Retype the records below word for word, leaving out the pictures.
begin INPUT FOR THIS TASK
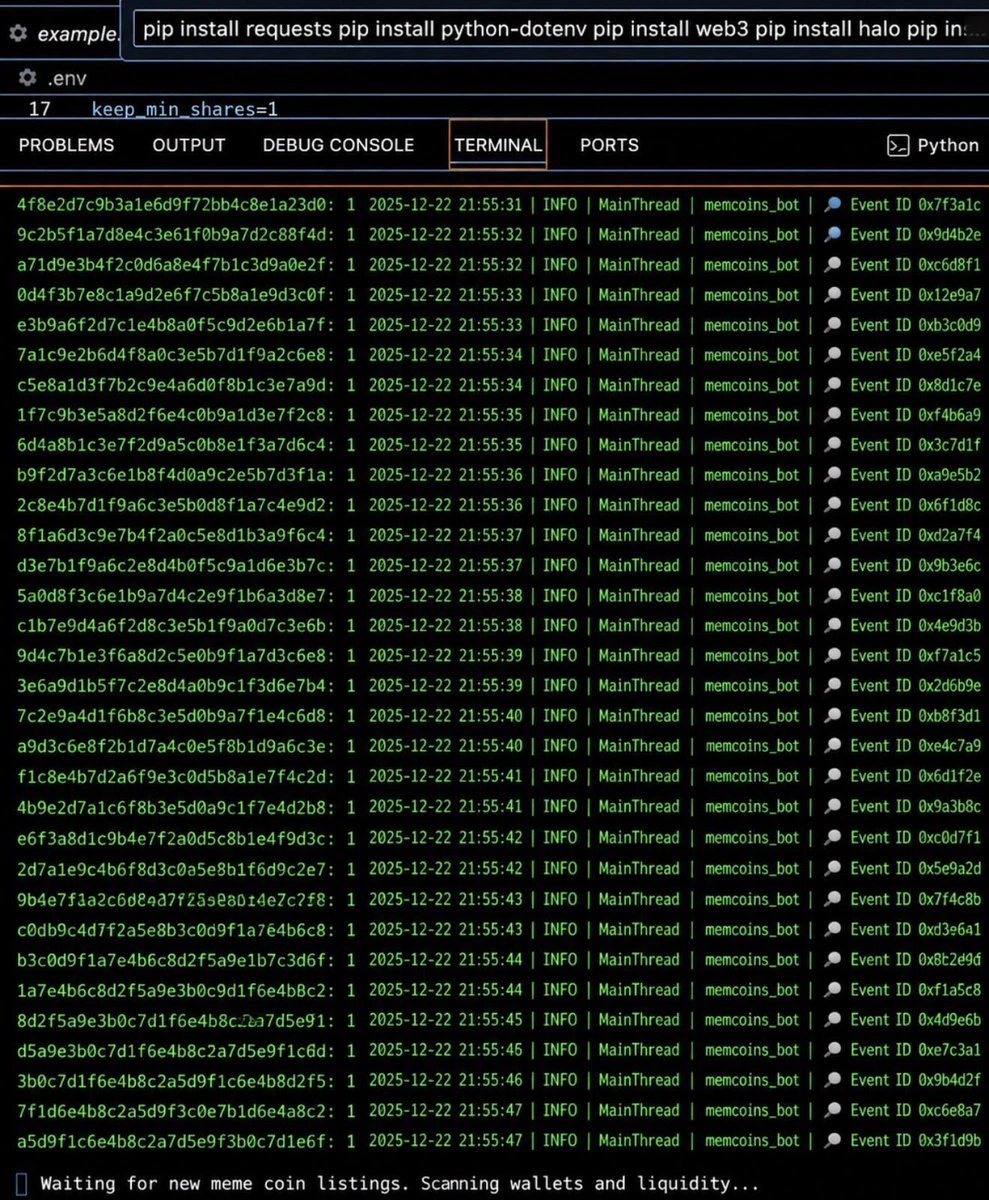Open the OUTPUT panel tab
Image resolution: width=989 pixels, height=1200 pixels.
[189, 145]
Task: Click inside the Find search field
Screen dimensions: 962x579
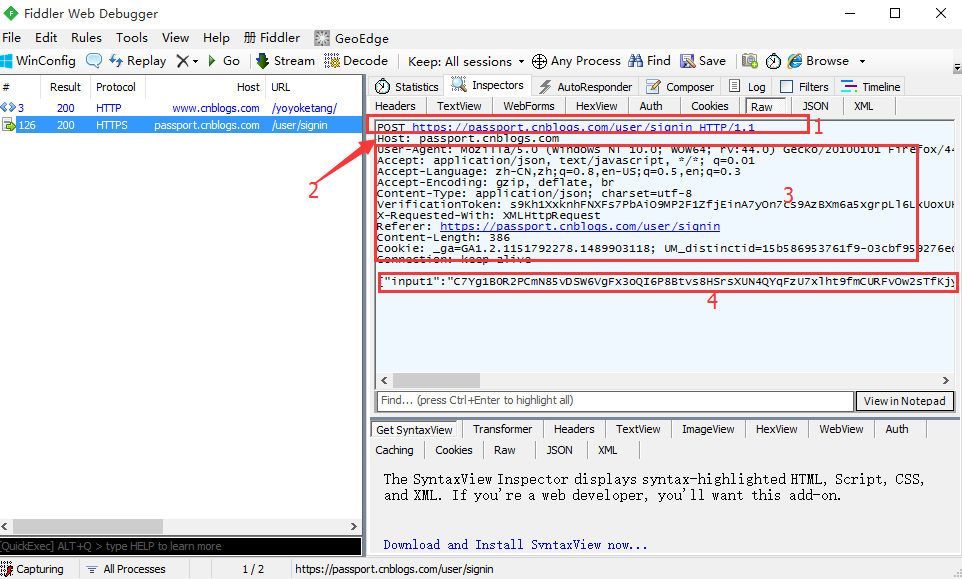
end INPUT FOR THIS TASK
* CORRECT RESPONSE *
Open the OUTPUT panel tab
Image resolution: width=989 pixels, height=1200 pixels.
[189, 145]
Task: Click inside the Find search field
Screen dimensions: 962x579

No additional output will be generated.